Ahead of the Vegas race, PacSun is selling a collection that includes a pair of $69 women’s cargo jeans and a $600 men’s leather jacket.
“We recognized that this is a global sport with a huge following that’s starting to creep into the U.S. in a big way,” said Richard Cox, PacSun’s vice president of men’s and global partnerships.
Other major U.S. players have already staked out a position in F1, including PVH Corp’s (PVH.N) Tommy Hilfiger, a sponsor of Mercedes-AMG Petronas that began designing motor sports team kits in the 1990s. This year, the retailer released a clothing collection ahead of the Miami Grand Prix in collaboration with Mercedes (MBGn.DE) and streetwear brand Awake NY, which included a $275 baseball jersey and a $130 long-sleeved logo T-shirt.
Sponsor Puma, which has made F1-inspired clothing since the 1980s, will sell a shredded ski mask and graphic T-shirts designed by rapper A$AP Rocky starting Friday, ahead of Saturday’s race in Vegas.
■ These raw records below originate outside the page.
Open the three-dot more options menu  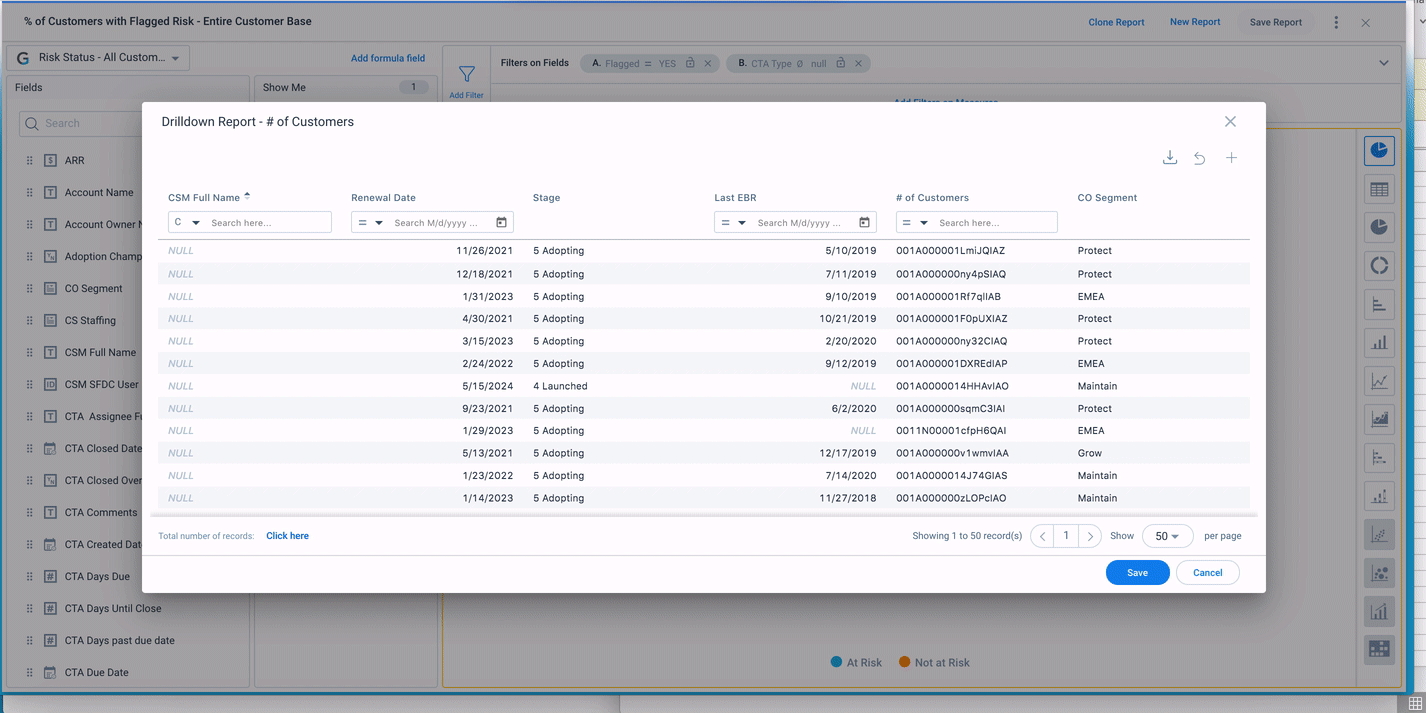point(1336,22)
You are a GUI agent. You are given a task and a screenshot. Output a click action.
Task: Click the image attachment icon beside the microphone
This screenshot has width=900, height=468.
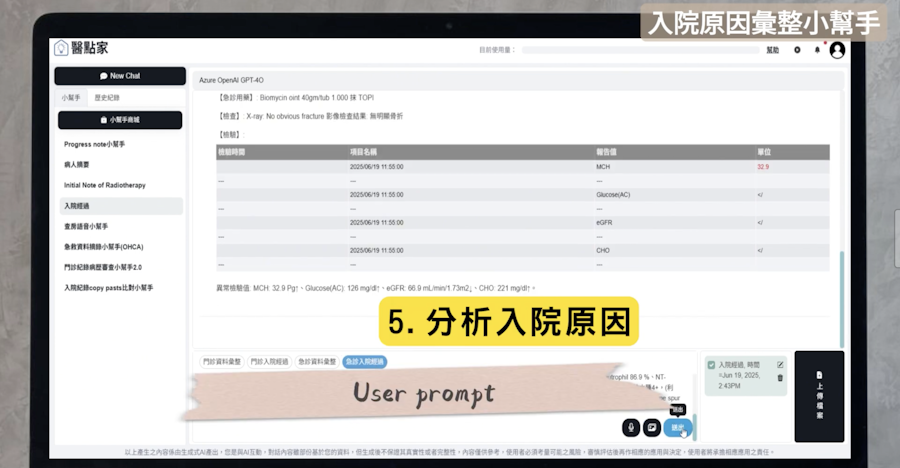coord(652,427)
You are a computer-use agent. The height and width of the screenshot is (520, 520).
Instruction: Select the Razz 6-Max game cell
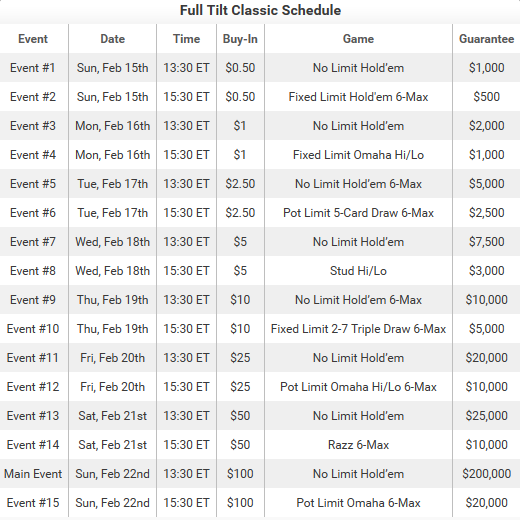pos(358,445)
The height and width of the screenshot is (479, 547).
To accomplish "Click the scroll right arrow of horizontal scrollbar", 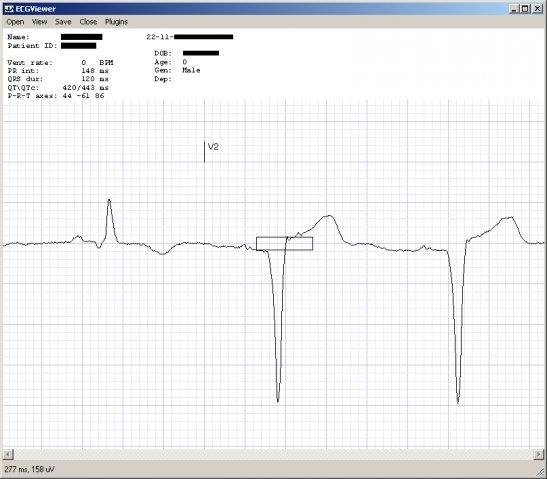I will point(539,455).
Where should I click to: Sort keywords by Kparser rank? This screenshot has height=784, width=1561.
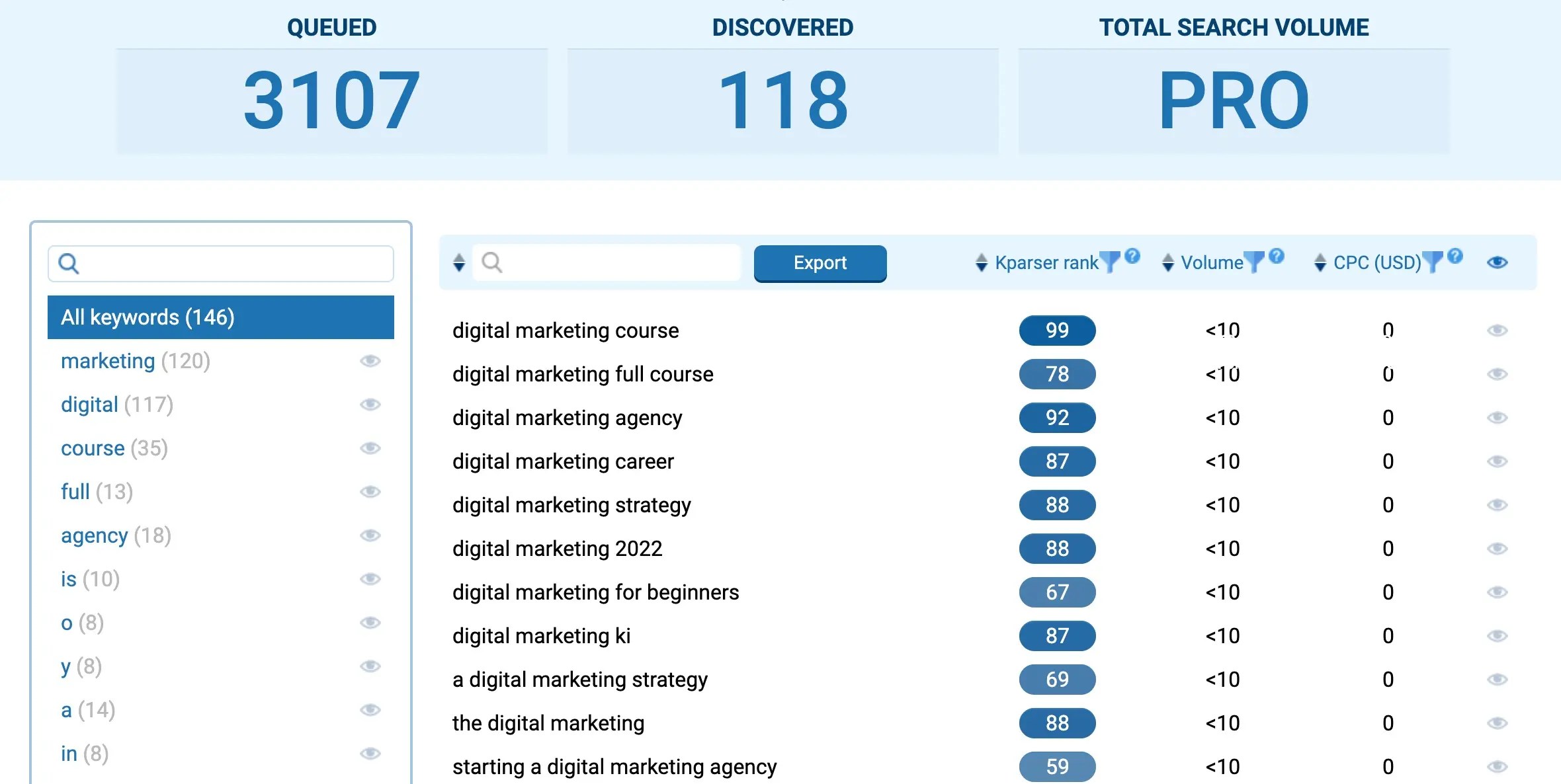coord(980,262)
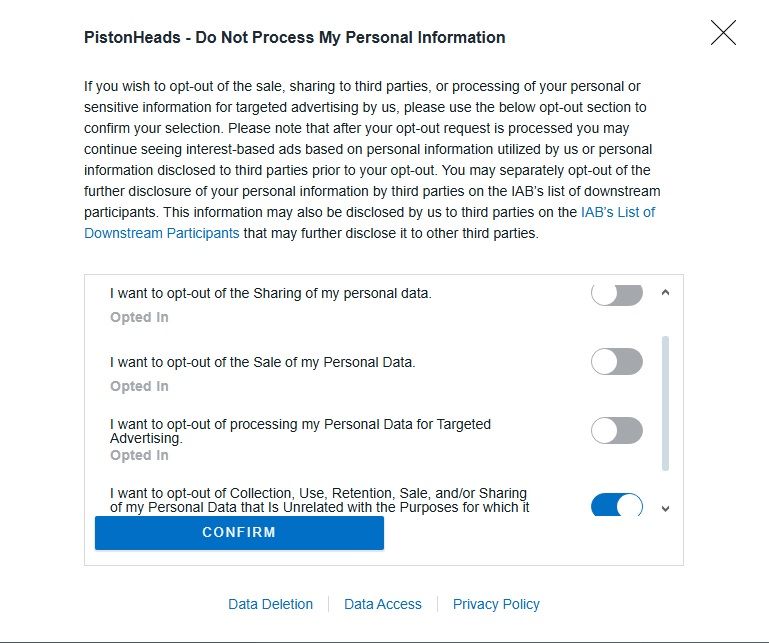Open the Data Access link

pyautogui.click(x=383, y=604)
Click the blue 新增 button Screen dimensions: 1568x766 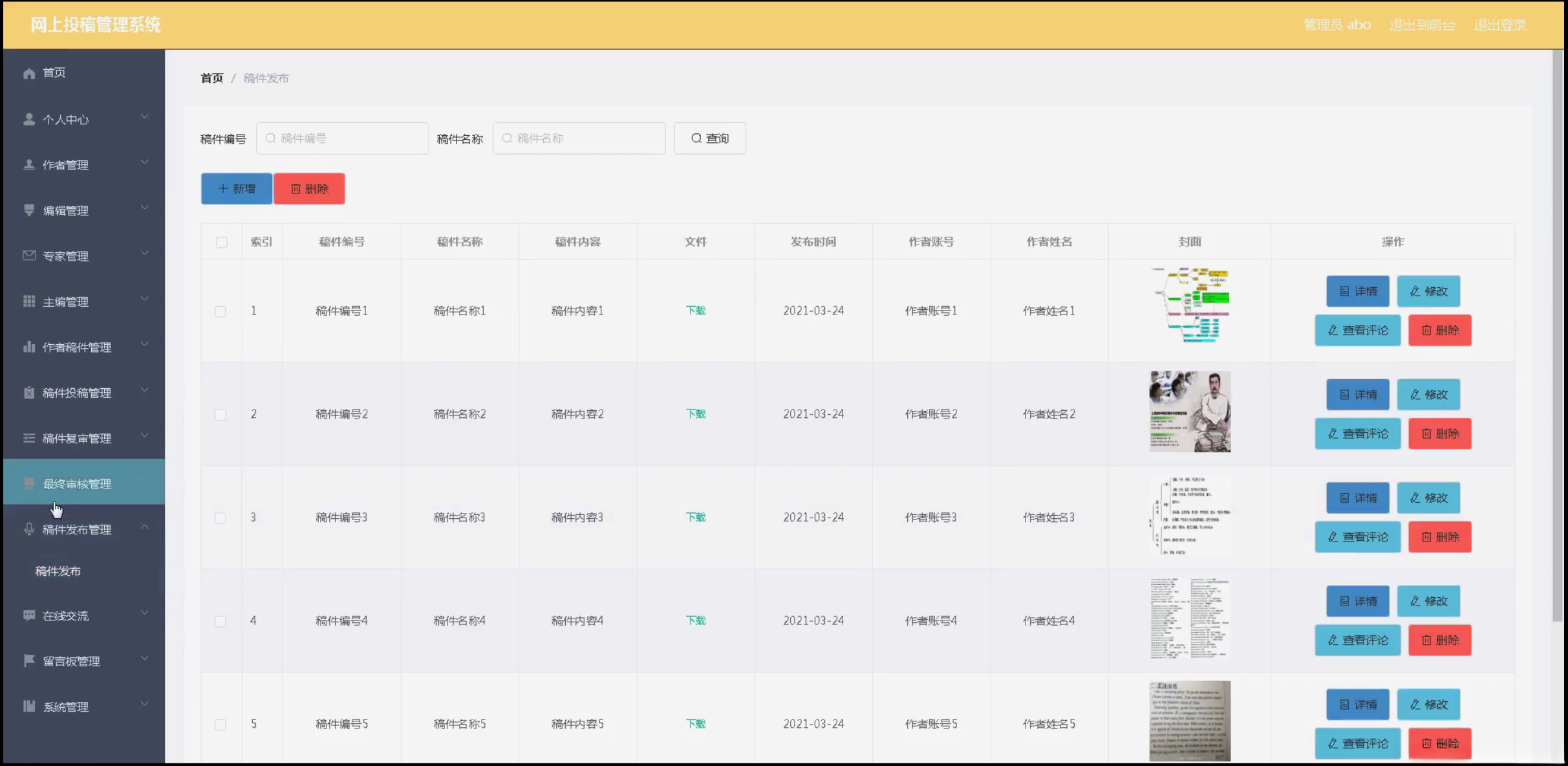237,189
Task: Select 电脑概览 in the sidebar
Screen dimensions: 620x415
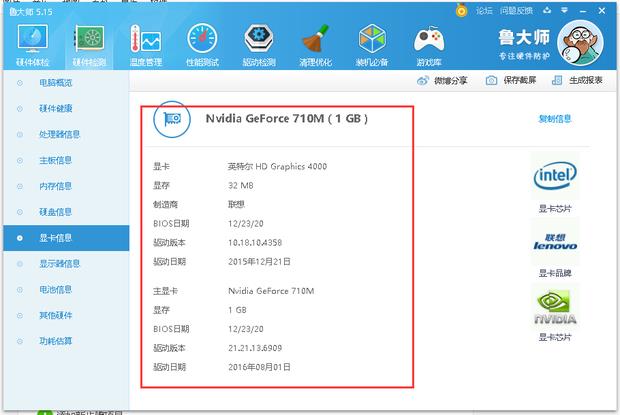Action: coord(55,82)
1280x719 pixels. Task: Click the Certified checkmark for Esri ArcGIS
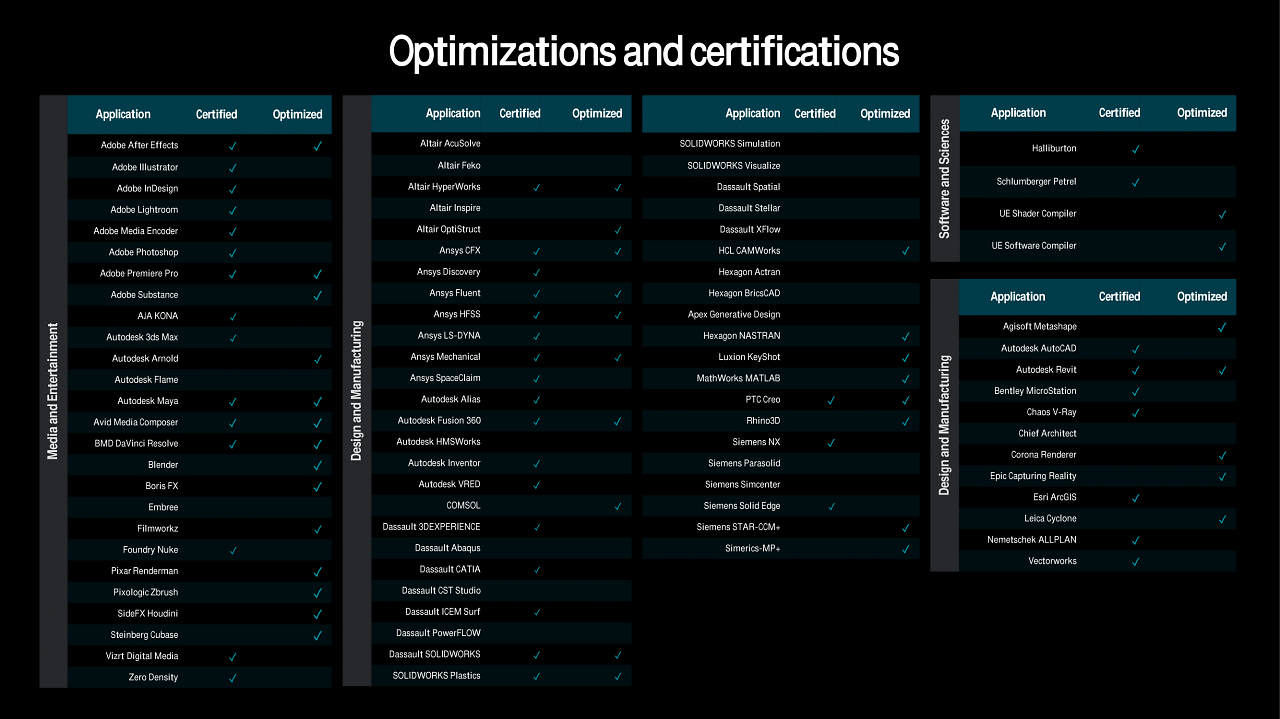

The new circuit is the second U.S. racetrack to open in two years since Miami was added to the F1 calendar in 2022. The race on Vegas’s famed Strip is being framed by some as the United States’ answer to F1’s iconic Monaco Grand Prix, another street circuit known for its star-studded attendance, said Conrad Wiacek, GlobalData’s head of sports analysis.
The Netflix Drive to Survive effect has boosted F1 popularity tenfold
Fueled by the hit Netflix docuseries “Drive to Survive,” American viewership of the 2022 season on ESPN grew 28% compared with 2021, according to the sports network. However, the average number of viewers per race has fallen by 7% this season, which saw Verstappen easily defend the world championship.
Other retailers and teams are seeking to capitalize on the Vegas pageantry by debuting special collections that can be shopped by high-rolling race attendees before they’re released more broadly. That includes the Alpine F1 team, which will sell pieces made by Italian sportswear retailer Kappa and London skate brand Palace at The Venetian resort in Las Vegas.
At Abercrombie, a spokesperson said the company launched McLaren-licensed T-shirts and sweatshirts earlier this year and that its success led the retailer “to explore licensing opportunities with additional F1 entities.”